A Big & Bold Breakfast
Side one is ALIVE! It has BIG, PUNCHY sound that will fill up your living room and then some. It’s exceptionally transparent with superb clarity and lots of extension on the top end. The vocals sounds AMAZING — natural and correct with lots of texture. It’s a high-definition, high-resolution side one cut just right with super low distortion — you can really appreciate every last detail of this recording. The saxophone on The Logical Song sounds amazing. On a great copy like this one, it really brings to mind the big, ballsy sax solo on Pink Floyd’s Money. We rate this side one an A+++ — that’s Master Tape Sound, folks, As Good As It Gets.

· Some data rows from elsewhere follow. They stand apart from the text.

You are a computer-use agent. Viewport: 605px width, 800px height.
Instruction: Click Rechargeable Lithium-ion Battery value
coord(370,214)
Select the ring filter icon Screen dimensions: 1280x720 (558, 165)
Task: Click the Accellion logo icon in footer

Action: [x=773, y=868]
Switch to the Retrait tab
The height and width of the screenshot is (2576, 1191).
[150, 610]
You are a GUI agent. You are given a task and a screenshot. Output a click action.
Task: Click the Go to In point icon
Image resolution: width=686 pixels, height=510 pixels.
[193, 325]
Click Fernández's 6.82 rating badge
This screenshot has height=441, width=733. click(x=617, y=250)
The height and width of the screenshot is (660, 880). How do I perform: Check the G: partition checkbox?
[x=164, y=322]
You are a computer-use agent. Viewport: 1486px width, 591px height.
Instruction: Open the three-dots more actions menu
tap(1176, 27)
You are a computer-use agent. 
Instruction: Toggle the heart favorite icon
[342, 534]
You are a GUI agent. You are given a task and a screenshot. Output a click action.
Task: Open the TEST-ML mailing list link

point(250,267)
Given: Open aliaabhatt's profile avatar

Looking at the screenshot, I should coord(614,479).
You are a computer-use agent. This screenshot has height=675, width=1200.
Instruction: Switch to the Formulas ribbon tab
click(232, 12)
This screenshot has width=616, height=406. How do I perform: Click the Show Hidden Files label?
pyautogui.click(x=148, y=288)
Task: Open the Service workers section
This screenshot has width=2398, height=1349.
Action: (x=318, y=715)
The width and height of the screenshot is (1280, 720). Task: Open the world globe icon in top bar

Side two is nearly as amazing with a BIG punchy bottom end and wonderful clarity. Take The Long Way home sounds particularly good, with lots of extension up top and tons of energy. The A+++ side one opens up just a bit more, but other than that I don’t think you’ll find this side doing too much wrong.
The MoFi of this album is a nightmare, of course. It is TOO BRIGHT. The last thing in the world this album needs is brightening.
[We played a copy recently that was too smooth. Go figure!]
The Simply Vinyl copy is a bit smooth, but very enjoyable, and preferable to the MoFi. But you can’t beat the real thing, and this is it.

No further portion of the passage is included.